Mohar Singh (1926 or 1927 – May 5, 2020) was a former dacoit bandit turned political leader. He was one of the most dreaded dacoits of the Chambal valley in the 1960s. Singh had 315 cases against him, of which 85 were murder cases.

Criminal career and life 
He had become a dacoit after murdering a man over a property dispute in the year 1955. Mohar Singh carried a reward of 3 Lakh rupees on his head in the late 1960s and '70s. He surrendered in front of  Jayaprakash Narayan in 1972 along with his gang of over 150 dacoits. 

At the time of his surrender, as part of the negotiation, he was promised that he would not be given a death sentence and was kept in an open prison. He was given agricultural land by the government as a means of livelihood.

Politics  
After serving eight years in prison Mohar Singh was released in 1980 and entered into local politics. He was elected unopposed in a local body election in 1995. He was elected to Mehgaon municipality and served as a councilor for two terms in the 1990s. He was associated with Indian National Congress, he later supported Bharatiya Janata Party in Madhya Pradesh. 

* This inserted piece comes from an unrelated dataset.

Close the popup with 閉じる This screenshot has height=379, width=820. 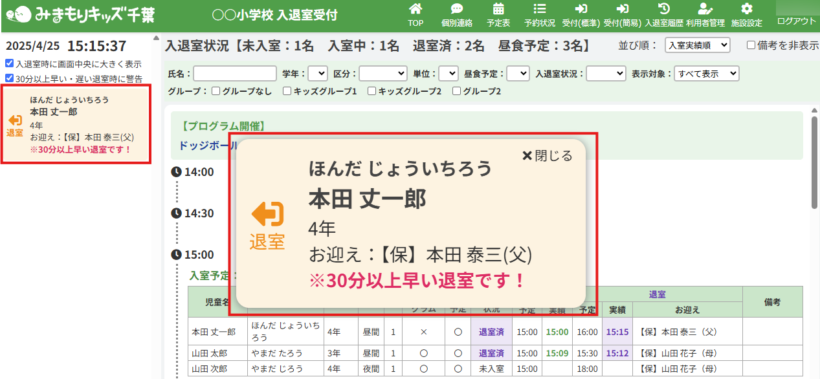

In September 2019, Singh had written a letter to the prime minister Narendra Modi for the restoration of the Bateswara temple, a historic structure, which was constructed by the Gurjara-Pratiharas.

Death 
He died on 5th May 2020 at the age of 92. He was survived by his two sons and a daughter.

In popular culture 
Mohar Singh starred in a 1982 Hindi film named, Chambal Ke Daku, which marketed with the tagline: 'first time real dacoits on-screen'.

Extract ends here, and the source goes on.